[Start of section]

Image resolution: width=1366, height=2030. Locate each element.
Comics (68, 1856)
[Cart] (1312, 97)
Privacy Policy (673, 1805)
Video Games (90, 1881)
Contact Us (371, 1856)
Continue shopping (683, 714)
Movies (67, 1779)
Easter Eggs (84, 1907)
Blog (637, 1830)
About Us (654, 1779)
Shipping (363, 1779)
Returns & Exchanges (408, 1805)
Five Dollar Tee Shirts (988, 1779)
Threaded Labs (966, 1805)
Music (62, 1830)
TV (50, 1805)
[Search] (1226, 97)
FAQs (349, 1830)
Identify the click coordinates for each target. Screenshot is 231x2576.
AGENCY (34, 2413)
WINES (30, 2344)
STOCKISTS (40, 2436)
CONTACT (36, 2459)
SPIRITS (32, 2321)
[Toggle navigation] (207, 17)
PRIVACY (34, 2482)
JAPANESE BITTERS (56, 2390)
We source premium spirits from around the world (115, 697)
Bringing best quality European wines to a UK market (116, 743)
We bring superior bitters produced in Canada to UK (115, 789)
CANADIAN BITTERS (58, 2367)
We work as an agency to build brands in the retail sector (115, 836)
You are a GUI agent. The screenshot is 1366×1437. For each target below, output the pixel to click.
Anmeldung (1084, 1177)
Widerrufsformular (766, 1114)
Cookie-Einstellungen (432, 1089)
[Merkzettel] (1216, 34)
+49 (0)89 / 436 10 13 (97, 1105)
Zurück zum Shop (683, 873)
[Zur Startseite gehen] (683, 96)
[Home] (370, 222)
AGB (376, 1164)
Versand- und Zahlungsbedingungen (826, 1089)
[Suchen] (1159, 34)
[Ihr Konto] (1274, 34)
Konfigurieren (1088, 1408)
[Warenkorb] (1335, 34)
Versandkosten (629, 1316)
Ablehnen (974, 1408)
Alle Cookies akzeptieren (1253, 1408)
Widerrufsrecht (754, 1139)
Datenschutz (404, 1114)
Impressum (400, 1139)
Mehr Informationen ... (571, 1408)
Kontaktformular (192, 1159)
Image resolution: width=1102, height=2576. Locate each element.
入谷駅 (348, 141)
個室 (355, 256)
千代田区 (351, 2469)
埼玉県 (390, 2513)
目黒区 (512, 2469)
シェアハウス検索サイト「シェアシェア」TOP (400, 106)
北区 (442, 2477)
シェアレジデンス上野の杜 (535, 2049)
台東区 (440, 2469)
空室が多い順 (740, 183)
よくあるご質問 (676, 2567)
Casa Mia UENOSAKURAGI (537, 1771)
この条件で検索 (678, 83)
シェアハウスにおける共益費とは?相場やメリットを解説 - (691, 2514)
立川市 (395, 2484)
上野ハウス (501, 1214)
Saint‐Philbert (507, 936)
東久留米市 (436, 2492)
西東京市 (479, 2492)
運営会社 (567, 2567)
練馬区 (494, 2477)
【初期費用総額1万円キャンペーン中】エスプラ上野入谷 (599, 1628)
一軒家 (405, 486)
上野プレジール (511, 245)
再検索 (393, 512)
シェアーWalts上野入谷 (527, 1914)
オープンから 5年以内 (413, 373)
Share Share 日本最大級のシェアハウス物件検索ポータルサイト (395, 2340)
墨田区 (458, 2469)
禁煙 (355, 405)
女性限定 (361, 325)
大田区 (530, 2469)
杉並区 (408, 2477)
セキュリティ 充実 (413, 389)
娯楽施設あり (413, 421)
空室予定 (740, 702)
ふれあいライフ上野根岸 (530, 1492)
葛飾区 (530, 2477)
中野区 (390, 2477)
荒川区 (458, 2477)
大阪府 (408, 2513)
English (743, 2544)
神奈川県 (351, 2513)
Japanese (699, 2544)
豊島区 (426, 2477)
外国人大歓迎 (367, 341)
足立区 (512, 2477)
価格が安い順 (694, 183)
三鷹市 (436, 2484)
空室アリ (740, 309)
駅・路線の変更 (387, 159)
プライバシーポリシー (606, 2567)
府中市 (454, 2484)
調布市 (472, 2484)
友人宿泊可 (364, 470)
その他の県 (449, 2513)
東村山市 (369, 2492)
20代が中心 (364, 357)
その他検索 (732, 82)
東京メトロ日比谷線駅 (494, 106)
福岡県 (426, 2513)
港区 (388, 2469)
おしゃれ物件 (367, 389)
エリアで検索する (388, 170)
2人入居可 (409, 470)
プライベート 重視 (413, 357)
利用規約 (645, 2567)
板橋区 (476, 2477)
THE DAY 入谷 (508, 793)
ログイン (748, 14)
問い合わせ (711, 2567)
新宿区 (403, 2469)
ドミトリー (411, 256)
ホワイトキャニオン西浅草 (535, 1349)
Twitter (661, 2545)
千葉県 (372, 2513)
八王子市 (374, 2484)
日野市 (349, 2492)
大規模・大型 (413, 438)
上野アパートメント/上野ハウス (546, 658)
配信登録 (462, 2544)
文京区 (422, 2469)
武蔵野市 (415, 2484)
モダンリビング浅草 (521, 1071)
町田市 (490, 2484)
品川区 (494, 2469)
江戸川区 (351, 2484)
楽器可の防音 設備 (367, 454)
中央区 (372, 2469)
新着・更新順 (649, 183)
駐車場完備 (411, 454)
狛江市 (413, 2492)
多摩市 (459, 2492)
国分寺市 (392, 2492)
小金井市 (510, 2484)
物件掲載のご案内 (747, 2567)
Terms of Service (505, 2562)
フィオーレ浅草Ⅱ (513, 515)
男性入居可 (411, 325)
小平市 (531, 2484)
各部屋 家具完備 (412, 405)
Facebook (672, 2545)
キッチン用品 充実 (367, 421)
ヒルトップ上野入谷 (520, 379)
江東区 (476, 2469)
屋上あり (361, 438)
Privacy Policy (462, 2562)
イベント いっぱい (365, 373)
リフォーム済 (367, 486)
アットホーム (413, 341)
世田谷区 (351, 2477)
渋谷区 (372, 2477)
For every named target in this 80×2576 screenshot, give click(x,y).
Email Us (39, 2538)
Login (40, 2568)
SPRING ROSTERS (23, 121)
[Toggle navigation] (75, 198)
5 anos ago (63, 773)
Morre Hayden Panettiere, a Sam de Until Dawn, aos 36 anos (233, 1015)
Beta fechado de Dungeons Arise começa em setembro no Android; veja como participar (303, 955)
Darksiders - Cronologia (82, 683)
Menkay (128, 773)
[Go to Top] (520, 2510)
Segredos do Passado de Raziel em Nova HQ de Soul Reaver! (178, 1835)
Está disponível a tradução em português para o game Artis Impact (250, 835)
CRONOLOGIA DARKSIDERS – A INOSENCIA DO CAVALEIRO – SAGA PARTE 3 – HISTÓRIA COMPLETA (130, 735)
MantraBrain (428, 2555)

[End of section]

Go through the material above and output exactly the lines from the one containing "中野区 (390, 2477)" through the one containing "2人入居可 (409, 470)".

中野区 (390, 2477)
荒川区 (458, 2477)
大阪府 (408, 2513)
English (743, 2544)
神奈川県 (351, 2513)
Japanese (699, 2544)
豊島区 (426, 2477)
外国人大歓迎 (367, 341)
足立区 (512, 2477)
価格が安い順 (694, 183)
三鷹市 (436, 2484)
空室アリ (740, 309)
駅・路線の変更 (387, 159)
プライバシーポリシー (606, 2567)
府中市 (454, 2484)
調布市 (472, 2484)
友人宿泊可 (364, 470)
その他の県 (449, 2513)
東村山市 (369, 2492)
20代が中心 (364, 357)
その他検索 (732, 82)
東京メトロ日比谷線駅 (494, 106)
福岡県 (426, 2513)
港区 (388, 2469)
おしゃれ物件 (367, 389)
エリアで検索する (388, 170)
2人入居可 (409, 470)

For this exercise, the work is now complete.